> _EXERCISE OBJECTIVE_:
Your answer must be the records below repeated word for word, with no pictures in it.

━━━━━━

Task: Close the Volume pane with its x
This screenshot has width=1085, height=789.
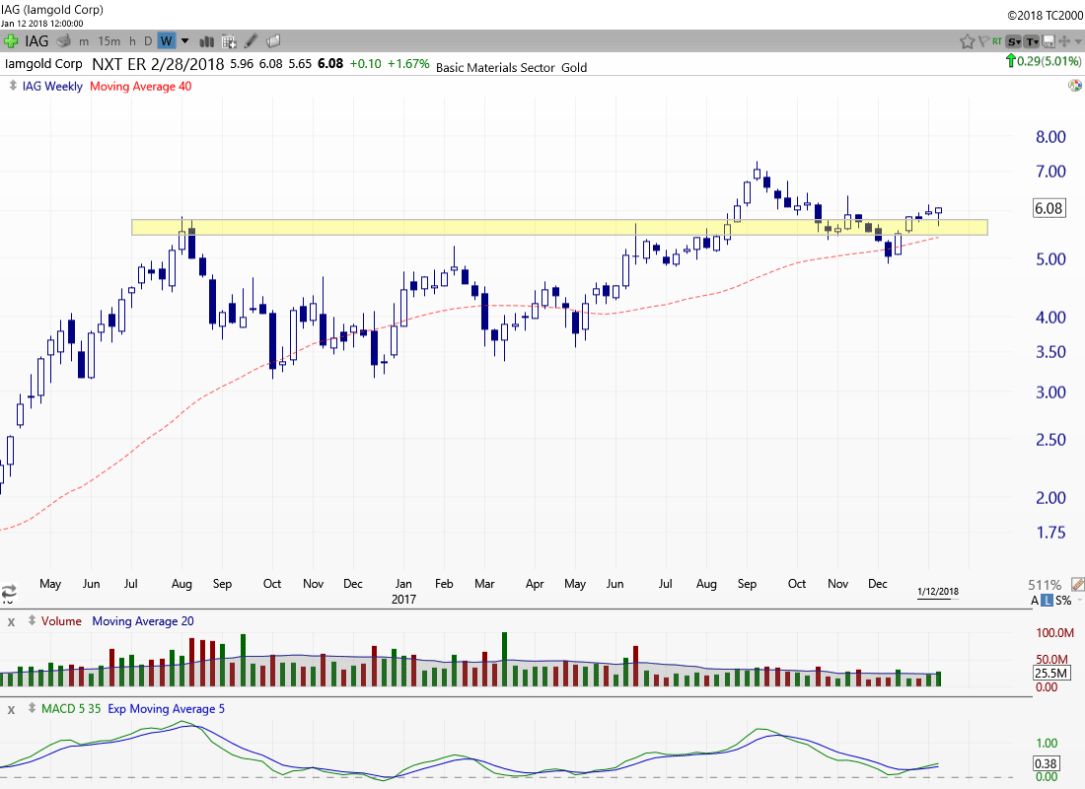Action: point(11,622)
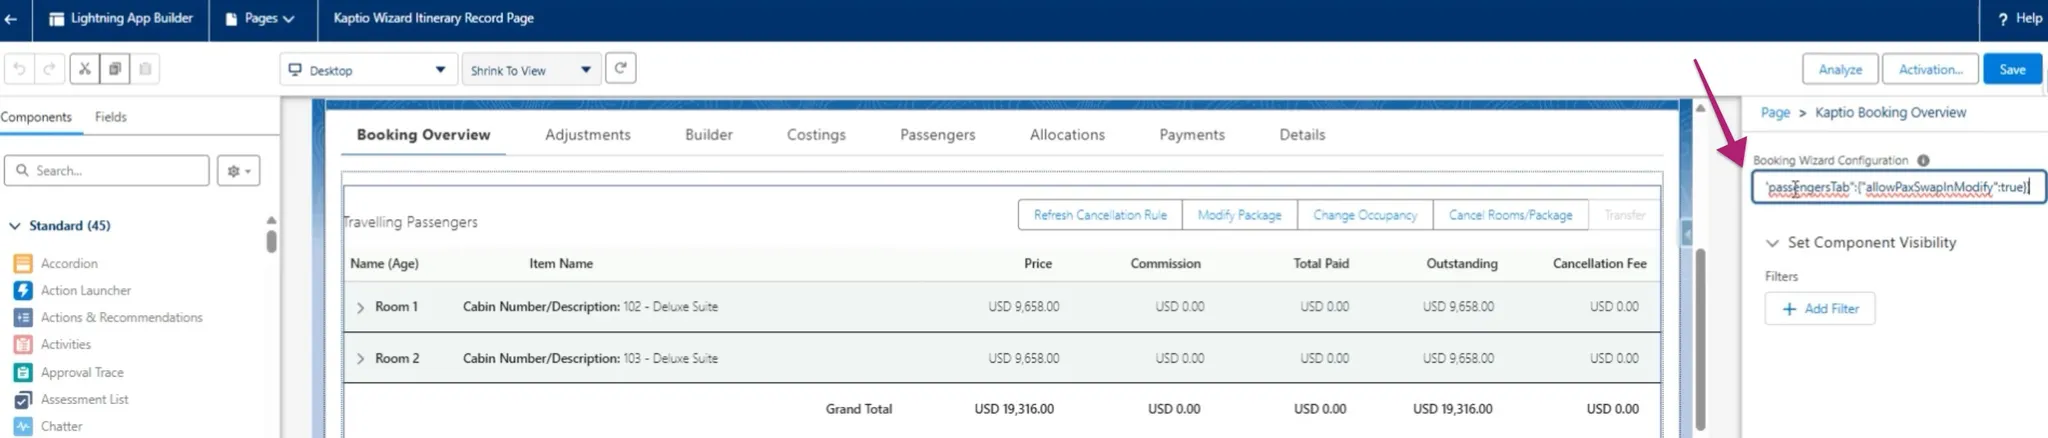
Task: Click the Modify Package button
Action: pyautogui.click(x=1239, y=215)
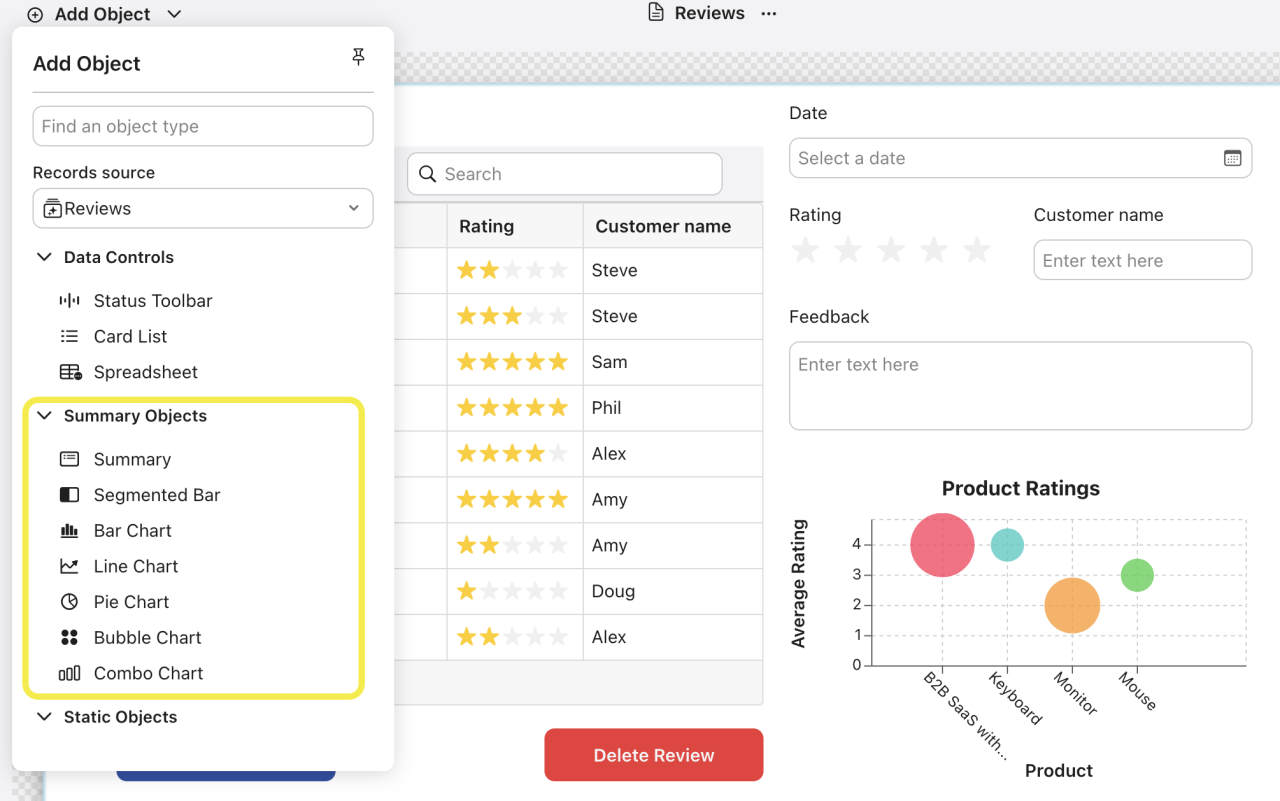Select the Status Toolbar control
1280x801 pixels.
152,300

━━━━━━

> _RESPONSE AREA_:
Task: Close the Volume pane with its x
This screenshot has width=1085, height=789.
Action: point(11,622)
Task: Click the Modify Package button
Action: pyautogui.click(x=1239, y=215)
Select the Status Toolbar control
1280x801 pixels.
152,300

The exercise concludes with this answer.